Our study has a number of strengths. The WIHS is a predominantly racially and ethnically minority cohort that includes women with HIV with similar demographic and behavioral characteristics to women without HIV, allowing comparison by HIV serostatus. Participants are well characterized with regard to cognition as well as comorbid medical conditions that may affect risk of sustaining a fall. Our study also has several limitations. Fall ascertainment was based on participants’ self-report of events in the prior 6 months, which may result in underreporting of falls, particularly in older participants or those with cognitive impairment. We also do not have data on seasonality of falls, circumstances of fall, such as activity at the time of fall, environmental conditions associated with fall, or location of fall (i.e. indoor vs. outdoor); over reporting and misclassification of falls are also possible. Our study also includes only women, and findings may not be generalizable to men.
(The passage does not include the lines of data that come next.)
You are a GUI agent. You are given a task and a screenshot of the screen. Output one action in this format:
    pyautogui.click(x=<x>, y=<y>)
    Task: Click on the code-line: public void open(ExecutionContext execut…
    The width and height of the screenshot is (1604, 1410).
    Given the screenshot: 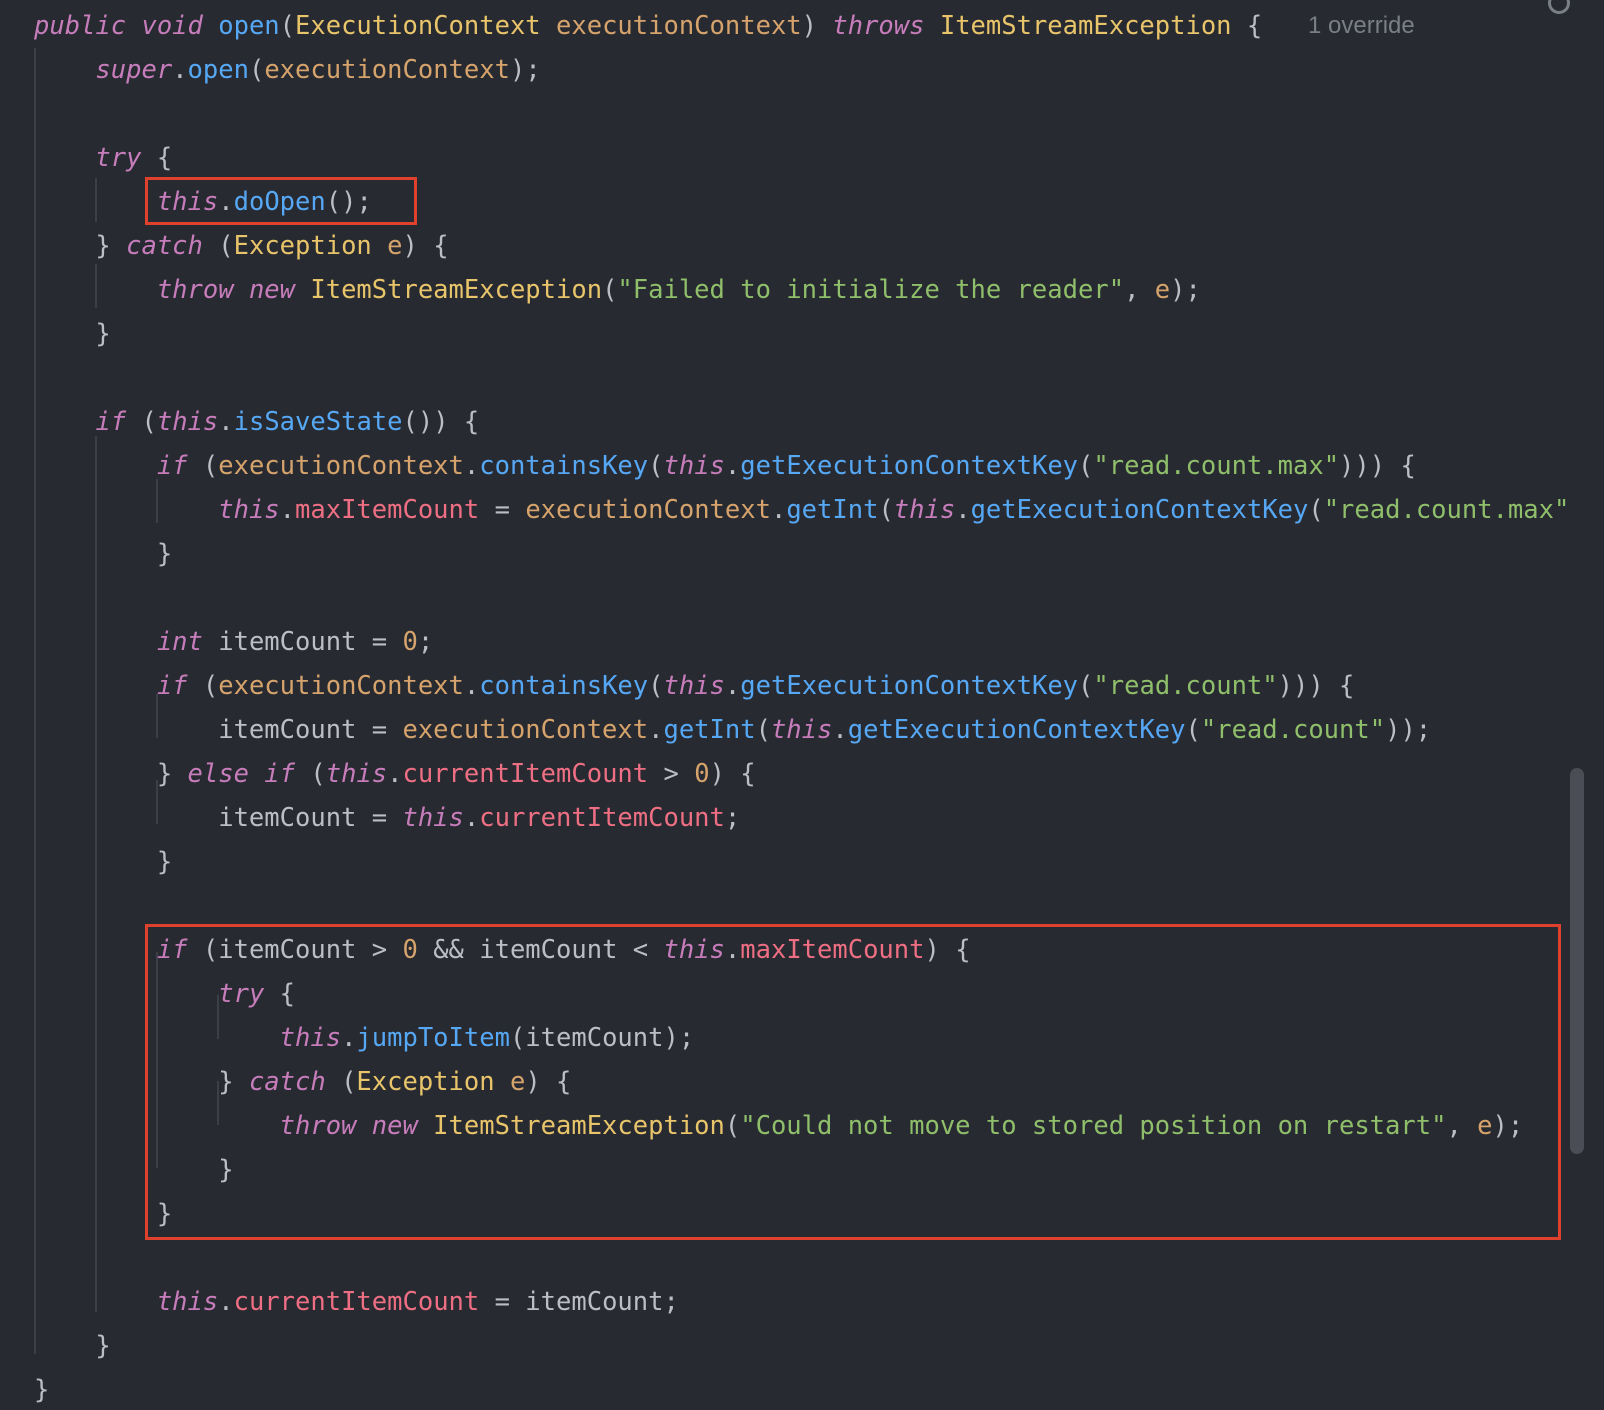 What is the action you would take?
    pyautogui.click(x=648, y=26)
Because women experience greater vulnerability than men as the age for the development of disability, cognitive impairment, and geriatric syndromes such as falls and fracture, future studies should examine sex differences in the impact of global or domain-specific measures of cognition on risk of falls in PWH. Additional studies to elucidate mechanisms by which neurocognition, gait, and falls are related in PWH are also needed. As women with HIV continue to age, cognitive screening, particularly in domains of executive function, psychomotor speed, and fine motor skills, is an important clinical tool to identify those at greatest risk of falls in order to develop targeted falls prevention strategies.